Drug-test samples from Olympic Games are stored for a period up to 10 years that means an athlete who cheated might be caught a decade later by new testing technology. Officials running the Pan Am anti-doping program remarked they will conduct 1,900 urine and blood tests and this number is about one-third of the 6,000 athletes participating in Toronto.

Three athletes failed doping tests just hours after the opening ceremony at the 2011 Pan Ams in Guadalajara, Mexico.

David Howman, the director general of WADA, said we encourage them to do it because it’s important for clean athletes to know that some substance, which couldn’t have been analyzed now, could be analyzed later and detected. The director general of WADA said he recognizes there are budgetary restrictions but added storing more samples would be a further deterrent to athletes that cheat and will remind them they are being targeted. Howman also said we have discussed that with the IOC as they store all of theirs and also remarked we are trying to encourage others to look at a process where they can store any that they think will be beneficial in the future.

Two main changes to the revised WADA Code may be noticed at the Pan Am Games currently underway in Toronto, according to Howman. The new rules make it mandatory for a certain percentage of athletes in a sport to be tested for specific banned substances, like some cyclists would be tested for the blood-booster EPO. Howman also added that specific athletes will be targeted for testing and said that is a little bit more smart-testing than in the past, when it was a more random approach.

Matthew Koop, who leads the anti-doping program with Dr. Julia Alleyne at the Pan Am Games, remarked the games organizers (the Pan American Sports Organization) were responsible for deciding about storing samples and said he was in favor.

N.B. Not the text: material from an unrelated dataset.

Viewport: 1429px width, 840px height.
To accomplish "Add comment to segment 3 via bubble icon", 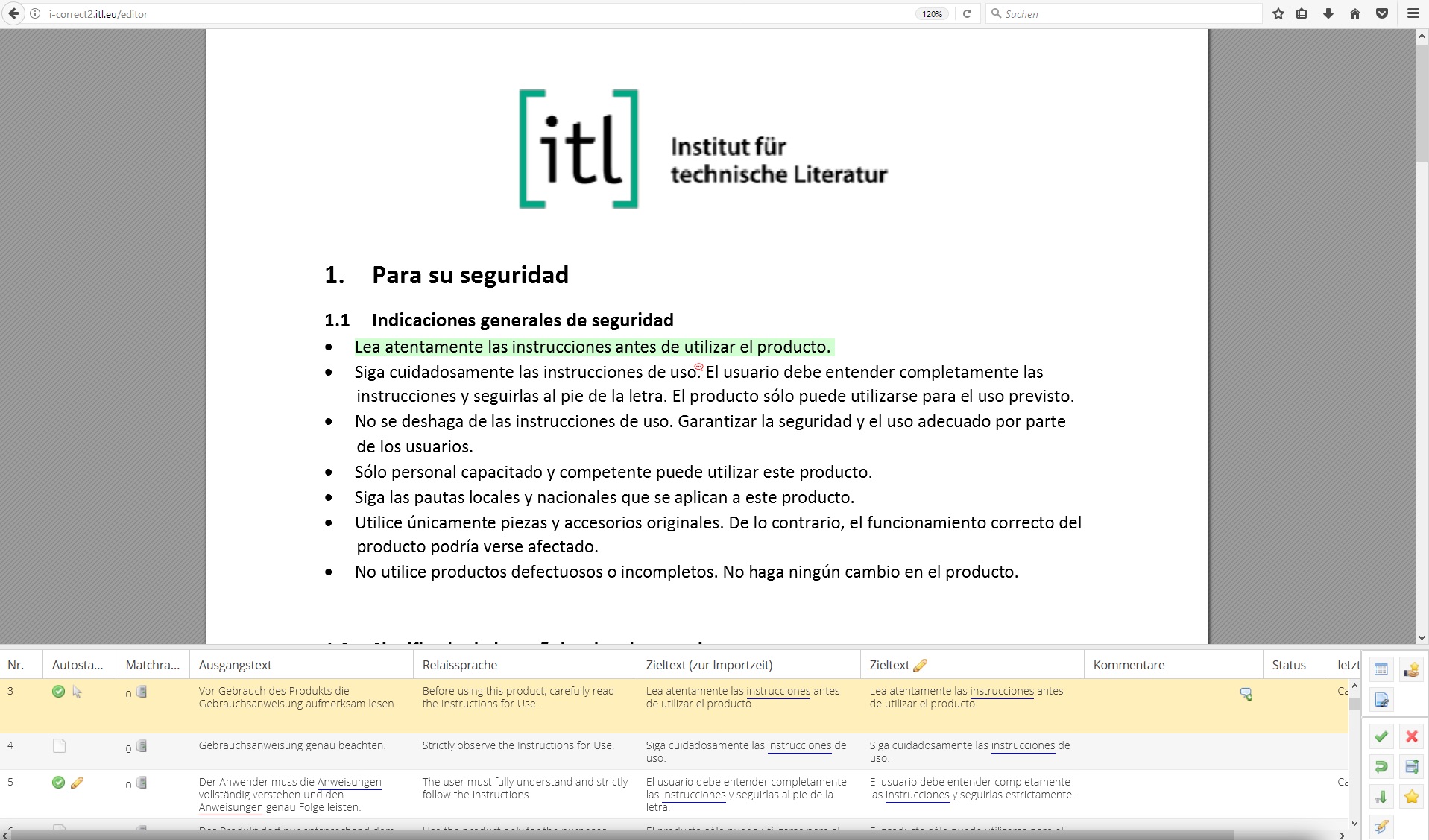I will pyautogui.click(x=1246, y=694).
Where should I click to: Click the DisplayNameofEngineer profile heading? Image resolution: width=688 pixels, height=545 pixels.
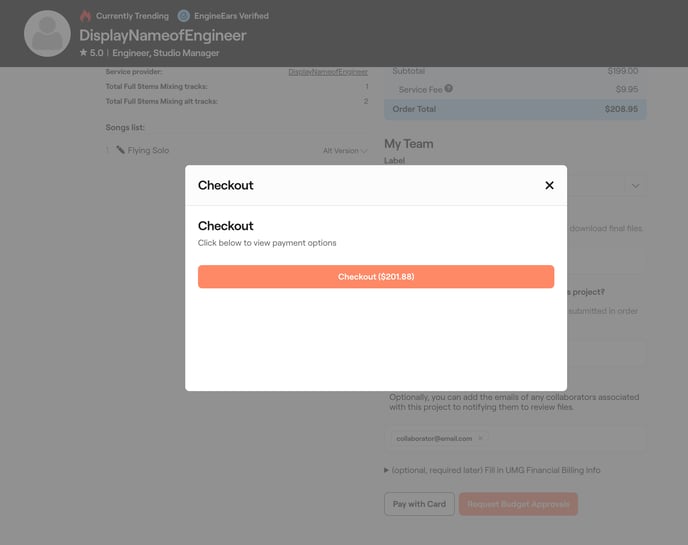[163, 36]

Koop commented these are regional games, and it is a different competition from the Olympics, but many leading anti-doping organizations at the national level are starting to look at this.

Craig Reedie, head of the World Anti-Doping Agency (WADA), said there will be one day when athletes coming to multi-sport events like the Pan American Games will know they are competing on a level playing free of drug cheats. Reedie said he is prepared to happily concede that in a world of many billion people there is never going to be total eradication and added he wants to believe it is possible to have clean sport. The WADA Chief said but he thinks there is a very reasonable chance that at an organized sport level we can get to a situation where those people who cheat are an ever diminishing part of the sport family.